WASHINGTON — President Donald Trump campaigned on a promise to overturn U.S. trade policy and bring down the country’s massive, persistent trade deficits.
After a year in the White House, he still has a lot of work to do.
The Commerce Department reported Tuesday that the U.S. trade deficit in goods and services rose 12 percent to $566 billion last year, biggest since 2008. A record $2.9 trillion in imports swamped $2.3 trillion in exports last year.
The deficit in the goods trade with China — frequently accused of unfair trading practices by the White House — hit a record $375.2 billion in 2017. The goods gap with Mexico climbed to $71.1 billion.
“Trump’s trade team has not been able to stem the flood of imports into the country yet,” said Chris Rupkey, chief financial economist at MUFG Union Bank.
The trade gap grew even though the U.S. dollar dropped nearly 7 percent last year against the currencies of its major trading partners, a move that gives U.S. companies a price edge in foreign markets and makes imports pricier in America.

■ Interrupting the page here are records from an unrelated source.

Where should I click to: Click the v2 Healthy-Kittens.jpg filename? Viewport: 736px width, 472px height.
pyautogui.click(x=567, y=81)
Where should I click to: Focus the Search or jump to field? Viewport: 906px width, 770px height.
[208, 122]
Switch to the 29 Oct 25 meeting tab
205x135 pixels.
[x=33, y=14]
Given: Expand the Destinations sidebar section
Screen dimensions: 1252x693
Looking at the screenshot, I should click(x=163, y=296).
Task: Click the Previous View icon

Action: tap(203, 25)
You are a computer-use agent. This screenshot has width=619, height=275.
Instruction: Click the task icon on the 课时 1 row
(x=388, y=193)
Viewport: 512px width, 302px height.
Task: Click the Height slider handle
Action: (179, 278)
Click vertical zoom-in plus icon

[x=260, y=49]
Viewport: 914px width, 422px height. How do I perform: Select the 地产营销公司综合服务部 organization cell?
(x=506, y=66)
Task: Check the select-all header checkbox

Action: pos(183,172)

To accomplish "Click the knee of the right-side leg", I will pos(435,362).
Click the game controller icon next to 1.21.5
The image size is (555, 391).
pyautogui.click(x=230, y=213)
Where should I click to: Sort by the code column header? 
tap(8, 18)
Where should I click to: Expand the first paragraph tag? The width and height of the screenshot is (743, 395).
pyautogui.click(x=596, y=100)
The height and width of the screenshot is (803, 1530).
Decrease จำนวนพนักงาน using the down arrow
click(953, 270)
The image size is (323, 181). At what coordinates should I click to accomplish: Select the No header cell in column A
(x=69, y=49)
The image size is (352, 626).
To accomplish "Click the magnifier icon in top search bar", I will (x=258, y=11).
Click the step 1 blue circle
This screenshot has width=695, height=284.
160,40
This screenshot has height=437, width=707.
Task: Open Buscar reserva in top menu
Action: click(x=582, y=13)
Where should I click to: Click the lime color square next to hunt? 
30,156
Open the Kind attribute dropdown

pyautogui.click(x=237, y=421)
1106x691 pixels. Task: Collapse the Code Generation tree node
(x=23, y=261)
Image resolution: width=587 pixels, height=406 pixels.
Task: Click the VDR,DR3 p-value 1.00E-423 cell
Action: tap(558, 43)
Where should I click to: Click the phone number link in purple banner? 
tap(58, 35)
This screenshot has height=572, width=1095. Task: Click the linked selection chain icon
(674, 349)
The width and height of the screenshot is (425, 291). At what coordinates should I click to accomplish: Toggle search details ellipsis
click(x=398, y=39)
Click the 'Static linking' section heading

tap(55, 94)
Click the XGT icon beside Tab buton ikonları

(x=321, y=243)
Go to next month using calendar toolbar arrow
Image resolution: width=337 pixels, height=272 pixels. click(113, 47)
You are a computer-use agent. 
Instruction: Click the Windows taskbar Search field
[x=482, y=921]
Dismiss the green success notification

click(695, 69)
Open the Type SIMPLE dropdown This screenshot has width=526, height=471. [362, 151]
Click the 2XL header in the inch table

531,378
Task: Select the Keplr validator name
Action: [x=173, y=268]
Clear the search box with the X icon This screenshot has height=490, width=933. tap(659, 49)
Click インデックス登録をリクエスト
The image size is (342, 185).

Dean Baker, senior economist at the left-leaning Center for Economic and Policy Research, says it takes time for a weaker dollar to have an impact on the trade balance.
Countries run trade deficits when they buy more products from other countries than they sell and run surpluses when they export more than they import. The United States has not turned a trade surplus since 1975, when Gerald Ford sat in the White House and “Jaws” ruled the box office.
Why hasn’t Trump been able to begin rebalancing America’s lop-sided trade relationship with the rest of the world? Economists and trade analysts offer several explanations:
The Flip Side of Good Times
Trump likes to boast about the American economy’s strength. Economic growth rose to 2.3 percent last year from 1.5 percent in 2016, despite getting off to a slow start in 2017. The unemployment rate is idling at a 17-year low 4.1 percent. Wages finally seem to be growing.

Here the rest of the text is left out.